- **Your task**: Using the records below, quote only the span that opens with the line containing "Open the Tutorial menu item" and closes with the line containing "Task: Click the リセット reset arrow icon", exactly and inclusively.

- **Provided entries**:
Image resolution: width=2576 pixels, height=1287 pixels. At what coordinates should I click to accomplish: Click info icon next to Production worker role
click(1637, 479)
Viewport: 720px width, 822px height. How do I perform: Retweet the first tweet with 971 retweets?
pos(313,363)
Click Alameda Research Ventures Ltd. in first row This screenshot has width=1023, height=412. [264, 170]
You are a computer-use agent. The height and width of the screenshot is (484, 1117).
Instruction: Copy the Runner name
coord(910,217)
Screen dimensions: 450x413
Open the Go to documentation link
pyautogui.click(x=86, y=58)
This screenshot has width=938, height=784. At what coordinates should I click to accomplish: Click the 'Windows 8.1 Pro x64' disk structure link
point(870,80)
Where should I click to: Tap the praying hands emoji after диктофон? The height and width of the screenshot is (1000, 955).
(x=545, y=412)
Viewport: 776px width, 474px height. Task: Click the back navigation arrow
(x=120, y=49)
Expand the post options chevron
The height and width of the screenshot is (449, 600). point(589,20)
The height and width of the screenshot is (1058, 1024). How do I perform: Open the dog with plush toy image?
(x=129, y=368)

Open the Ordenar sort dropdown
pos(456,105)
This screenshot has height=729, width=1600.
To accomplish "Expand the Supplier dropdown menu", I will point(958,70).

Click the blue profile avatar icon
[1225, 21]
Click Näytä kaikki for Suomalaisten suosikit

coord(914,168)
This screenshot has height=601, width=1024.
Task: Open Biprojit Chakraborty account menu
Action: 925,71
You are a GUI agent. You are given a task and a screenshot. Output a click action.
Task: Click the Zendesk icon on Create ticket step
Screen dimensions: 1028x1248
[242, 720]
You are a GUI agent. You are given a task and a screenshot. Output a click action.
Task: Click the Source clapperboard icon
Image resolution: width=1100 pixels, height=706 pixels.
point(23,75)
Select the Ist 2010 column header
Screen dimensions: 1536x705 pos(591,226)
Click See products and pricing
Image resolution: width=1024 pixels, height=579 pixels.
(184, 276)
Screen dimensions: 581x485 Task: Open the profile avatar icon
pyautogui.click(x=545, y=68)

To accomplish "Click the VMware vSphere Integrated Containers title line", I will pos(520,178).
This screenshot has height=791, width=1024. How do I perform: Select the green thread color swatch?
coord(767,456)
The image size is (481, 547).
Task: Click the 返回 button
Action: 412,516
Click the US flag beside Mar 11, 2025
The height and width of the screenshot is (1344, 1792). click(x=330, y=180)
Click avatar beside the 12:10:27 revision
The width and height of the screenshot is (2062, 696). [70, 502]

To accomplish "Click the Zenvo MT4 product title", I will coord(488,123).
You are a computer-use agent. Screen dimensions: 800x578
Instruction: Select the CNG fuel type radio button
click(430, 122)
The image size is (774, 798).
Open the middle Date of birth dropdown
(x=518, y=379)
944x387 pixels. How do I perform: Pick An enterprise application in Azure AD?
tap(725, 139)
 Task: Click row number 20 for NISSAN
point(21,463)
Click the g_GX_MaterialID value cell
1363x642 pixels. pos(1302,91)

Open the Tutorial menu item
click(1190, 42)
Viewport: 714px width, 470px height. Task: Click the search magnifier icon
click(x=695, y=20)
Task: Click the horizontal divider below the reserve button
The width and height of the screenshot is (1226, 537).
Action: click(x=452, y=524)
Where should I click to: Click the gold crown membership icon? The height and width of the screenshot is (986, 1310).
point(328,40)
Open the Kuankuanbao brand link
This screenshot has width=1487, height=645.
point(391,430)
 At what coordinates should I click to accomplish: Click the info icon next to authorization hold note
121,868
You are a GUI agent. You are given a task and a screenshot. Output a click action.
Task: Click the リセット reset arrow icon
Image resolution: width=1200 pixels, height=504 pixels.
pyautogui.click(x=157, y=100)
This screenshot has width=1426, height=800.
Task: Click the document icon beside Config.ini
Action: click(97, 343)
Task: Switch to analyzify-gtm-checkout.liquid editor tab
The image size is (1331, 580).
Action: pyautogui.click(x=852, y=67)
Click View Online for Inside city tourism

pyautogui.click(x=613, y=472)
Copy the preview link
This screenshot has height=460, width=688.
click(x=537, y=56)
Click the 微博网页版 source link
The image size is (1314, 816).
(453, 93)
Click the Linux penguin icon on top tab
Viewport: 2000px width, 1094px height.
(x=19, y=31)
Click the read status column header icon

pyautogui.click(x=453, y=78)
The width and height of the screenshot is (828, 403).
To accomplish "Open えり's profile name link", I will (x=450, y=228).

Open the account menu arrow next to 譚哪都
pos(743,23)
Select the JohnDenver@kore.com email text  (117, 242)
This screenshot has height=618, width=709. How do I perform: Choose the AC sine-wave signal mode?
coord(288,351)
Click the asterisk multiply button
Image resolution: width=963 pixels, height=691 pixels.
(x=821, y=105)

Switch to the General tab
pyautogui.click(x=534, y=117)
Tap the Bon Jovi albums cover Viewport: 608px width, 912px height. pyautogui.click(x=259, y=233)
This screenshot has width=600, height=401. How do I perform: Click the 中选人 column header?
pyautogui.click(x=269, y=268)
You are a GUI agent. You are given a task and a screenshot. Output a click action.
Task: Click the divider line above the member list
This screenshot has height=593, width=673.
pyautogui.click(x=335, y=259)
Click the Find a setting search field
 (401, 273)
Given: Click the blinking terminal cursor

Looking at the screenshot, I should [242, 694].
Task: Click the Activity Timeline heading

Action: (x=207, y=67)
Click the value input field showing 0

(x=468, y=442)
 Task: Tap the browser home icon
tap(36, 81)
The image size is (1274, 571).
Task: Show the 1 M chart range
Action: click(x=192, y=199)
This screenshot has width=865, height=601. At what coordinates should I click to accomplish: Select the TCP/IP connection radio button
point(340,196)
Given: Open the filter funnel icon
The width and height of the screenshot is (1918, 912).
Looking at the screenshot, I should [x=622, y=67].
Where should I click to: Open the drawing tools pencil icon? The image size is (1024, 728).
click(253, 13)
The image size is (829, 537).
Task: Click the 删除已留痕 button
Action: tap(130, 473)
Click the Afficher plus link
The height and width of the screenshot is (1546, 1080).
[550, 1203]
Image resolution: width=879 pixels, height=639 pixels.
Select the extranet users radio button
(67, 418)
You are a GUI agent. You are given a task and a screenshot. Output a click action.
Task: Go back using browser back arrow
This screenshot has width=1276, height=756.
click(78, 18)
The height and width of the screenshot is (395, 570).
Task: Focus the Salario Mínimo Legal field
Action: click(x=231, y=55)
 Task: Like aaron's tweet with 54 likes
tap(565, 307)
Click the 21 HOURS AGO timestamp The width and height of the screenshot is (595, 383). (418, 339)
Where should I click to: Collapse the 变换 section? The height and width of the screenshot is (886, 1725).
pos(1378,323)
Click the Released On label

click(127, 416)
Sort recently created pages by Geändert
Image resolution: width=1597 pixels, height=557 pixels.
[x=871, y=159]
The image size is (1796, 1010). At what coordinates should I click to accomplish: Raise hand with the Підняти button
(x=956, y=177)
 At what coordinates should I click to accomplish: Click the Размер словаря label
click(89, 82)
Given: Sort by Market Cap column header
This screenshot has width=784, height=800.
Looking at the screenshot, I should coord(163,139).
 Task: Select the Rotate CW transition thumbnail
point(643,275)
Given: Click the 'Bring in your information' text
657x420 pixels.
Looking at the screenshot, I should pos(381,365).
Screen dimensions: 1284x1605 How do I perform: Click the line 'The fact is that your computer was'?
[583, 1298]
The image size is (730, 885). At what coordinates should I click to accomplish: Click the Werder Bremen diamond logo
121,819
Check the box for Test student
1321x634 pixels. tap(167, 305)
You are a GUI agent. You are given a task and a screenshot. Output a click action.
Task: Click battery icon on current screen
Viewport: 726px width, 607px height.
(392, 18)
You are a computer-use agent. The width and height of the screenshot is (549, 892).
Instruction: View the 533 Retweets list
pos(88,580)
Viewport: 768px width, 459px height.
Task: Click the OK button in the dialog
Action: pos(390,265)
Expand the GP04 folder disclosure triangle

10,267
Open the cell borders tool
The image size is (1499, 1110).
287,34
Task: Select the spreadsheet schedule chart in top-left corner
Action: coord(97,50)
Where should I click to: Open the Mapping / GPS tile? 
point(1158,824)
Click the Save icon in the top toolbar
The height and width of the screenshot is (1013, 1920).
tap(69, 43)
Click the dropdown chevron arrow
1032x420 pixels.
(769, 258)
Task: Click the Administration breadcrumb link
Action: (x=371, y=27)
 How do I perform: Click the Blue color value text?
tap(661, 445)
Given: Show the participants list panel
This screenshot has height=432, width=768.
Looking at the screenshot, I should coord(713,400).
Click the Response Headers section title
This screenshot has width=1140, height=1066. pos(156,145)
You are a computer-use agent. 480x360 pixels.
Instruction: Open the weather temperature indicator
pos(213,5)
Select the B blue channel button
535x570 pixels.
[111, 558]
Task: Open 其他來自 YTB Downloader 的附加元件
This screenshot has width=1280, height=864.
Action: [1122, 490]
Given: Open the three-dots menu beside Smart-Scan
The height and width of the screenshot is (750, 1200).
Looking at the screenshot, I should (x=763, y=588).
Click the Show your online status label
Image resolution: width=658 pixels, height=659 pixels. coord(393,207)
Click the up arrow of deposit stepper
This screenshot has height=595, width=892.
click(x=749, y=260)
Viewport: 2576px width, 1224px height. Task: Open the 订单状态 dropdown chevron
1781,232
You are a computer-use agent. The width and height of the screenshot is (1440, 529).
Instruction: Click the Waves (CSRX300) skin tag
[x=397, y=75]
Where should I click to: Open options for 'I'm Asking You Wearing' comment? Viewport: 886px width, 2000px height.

- **Task answer**:
Open the Tutorial menu item
click(1190, 42)
Viewport: 714px width, 470px height. Task: Click the search magnifier icon
click(x=695, y=20)
Task: Click the horizontal divider below the reserve button
The width and height of the screenshot is (1226, 537).
Action: click(x=452, y=524)
Where should I click to: Click the gold crown membership icon? The height and width of the screenshot is (986, 1310).
point(328,40)
Open the Kuankuanbao brand link
This screenshot has width=1487, height=645.
point(391,430)
 At what coordinates should I click to accomplish: Click the info icon next to authorization hold note
121,868
You are a GUI agent. You are given a task and a screenshot. Output a click action.
Task: Click the リセット reset arrow icon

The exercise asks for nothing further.